▶ [Activities]
1) In the passage on pertussis antibody results, what percentage of patients older than 60 years with an abnormal result had increased FHA antibody titers only?
2) Pick up the passage on pertussis antibody results after its final sentence and continue it with a further paragraph.

▶ [Passage to read]

The observation that an increase in FHA antibodies only (without an increase in PT antibodies) was the predominant abnormal antibody result pattern among adults suggests that many adults suspected of having pertussis actually have a different infection that induces FHA-reactive antibodies (14, 17, 26). Such infections include Chlamydophila pneumoniae and Mycoplasma pneumoniae infections, both of which have been associated with prolonged cough illness, although the cough duration tends to be shorter than it is with pertussis (18, 27). B. parapertussis, B. bronchiseptica, B. holmesii, and nonencapsulated Haemophilus influenzae also induce FHA-reactive antibodies (14, 26); there may also be other, as-yet-unknown, microbes that trigger the production of such antibodies. Specifically, in a study of army personnel with prolonged cough illness in Korea, it was found that a number had high FHA antibody titers without high PT or pertactin antibody titers and no evidence of infection with either M. pneumoniae or C. pneumoniae (26). Our observation that 56% of patients >60 years old with an abnormal result had increased FHA antibody titers only is consistent with the results of Hodder et al. (11), who found that 39% of patients >65 years old with a ≥2-fold increase in antibodies to a pertussis antigen showed increased FHA antibodies only. A pattern of increased FHA antibodies alone in a patient with a cough illness should suggest the possibility of infection with an organism other than B. pertussis.
To our knowledge, our finding of a direct association between age and the proportion of positive results due to increased PT IgA but not PT IgG has not been documented previously. This association may be due to the cumulative effect of specific exposures to B. pertussis; however, repeated exposures would be expected to increase levels of IgG, as well as IgA, antibodies to PT. Perhaps our cutoff point for PT IgA-positive values (<10 IU/ml) is disproportionally low or our cutoff point for PT IgG (<45 IU/ml) is disproportionally high.

▶ [Provided records]
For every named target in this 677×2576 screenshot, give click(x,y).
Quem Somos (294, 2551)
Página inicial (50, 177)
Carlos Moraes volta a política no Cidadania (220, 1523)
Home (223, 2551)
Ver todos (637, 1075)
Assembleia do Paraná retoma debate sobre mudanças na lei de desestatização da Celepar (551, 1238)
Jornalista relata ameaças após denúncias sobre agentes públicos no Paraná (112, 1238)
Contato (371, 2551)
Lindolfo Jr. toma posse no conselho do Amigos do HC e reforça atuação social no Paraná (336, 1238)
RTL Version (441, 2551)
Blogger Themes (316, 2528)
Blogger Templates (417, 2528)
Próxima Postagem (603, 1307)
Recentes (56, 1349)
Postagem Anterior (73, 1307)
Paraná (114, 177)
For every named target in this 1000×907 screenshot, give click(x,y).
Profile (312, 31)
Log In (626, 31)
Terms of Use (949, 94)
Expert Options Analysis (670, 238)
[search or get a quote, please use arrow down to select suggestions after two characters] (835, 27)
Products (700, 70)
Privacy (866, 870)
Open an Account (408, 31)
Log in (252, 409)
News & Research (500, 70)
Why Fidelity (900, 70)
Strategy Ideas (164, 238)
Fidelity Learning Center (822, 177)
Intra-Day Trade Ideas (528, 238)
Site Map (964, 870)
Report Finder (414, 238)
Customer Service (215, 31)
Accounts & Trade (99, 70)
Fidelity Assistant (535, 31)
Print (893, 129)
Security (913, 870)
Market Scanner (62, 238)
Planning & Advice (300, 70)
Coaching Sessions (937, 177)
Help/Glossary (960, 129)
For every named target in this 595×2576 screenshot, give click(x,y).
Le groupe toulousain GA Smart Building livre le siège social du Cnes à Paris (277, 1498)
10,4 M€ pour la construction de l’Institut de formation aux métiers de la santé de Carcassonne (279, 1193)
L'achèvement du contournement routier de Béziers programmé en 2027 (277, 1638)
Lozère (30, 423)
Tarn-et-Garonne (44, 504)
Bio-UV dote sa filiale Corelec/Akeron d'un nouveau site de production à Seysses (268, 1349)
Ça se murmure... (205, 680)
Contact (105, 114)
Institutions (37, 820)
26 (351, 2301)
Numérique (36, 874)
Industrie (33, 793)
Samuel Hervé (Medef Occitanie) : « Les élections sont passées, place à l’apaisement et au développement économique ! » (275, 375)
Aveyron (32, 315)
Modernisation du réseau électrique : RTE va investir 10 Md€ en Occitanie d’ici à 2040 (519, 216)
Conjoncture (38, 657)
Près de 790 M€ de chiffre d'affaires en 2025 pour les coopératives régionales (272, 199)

▶ [Task-by-task results]
1) 56%

2)
Our interest in comparing positive B. pertussis antibody result patterns over the 3-year study period was sparked, in part, by the 2010 pertussis outbreak in several states, particularly California. Cherry and Seaton (5) documented an increase in specimens submitted to Focus Diagnostics for B. pertussis/parapertussis PCR testing and an increase in the proportion of specimens positive for B. parapertussis (from 7.9% in 2009 to 16.5% in 2010). Nearly all of the samples positive for B. parapertussis in 2010 were from children <11 years old. Similarly, our analysis identified a significant increase in the proportion of positive antibody results due to increased FHA antibodies only, with the most notable increase (from 15% in 2009 to 25% in 2010) occurring among children <11 years old. These findings directly support the PCR data, since patients with B. parapertussis infection would be expected to exhibit increased levels of FHA antibodies but not PT antibodies. We also observed a significant 2010 increase in the proportion of positive results due to increased FHA antibodies only among adults 21 to 60 years old. It is unclear, however, if this increase reflected infection with B. parapertussis (the PCR data did not indicate an increase in B. parapertussis infections in this age group) or that greater testing of adults with a cough illness identified infections with other microorganisms that induce FHA-reactive antibodies (26).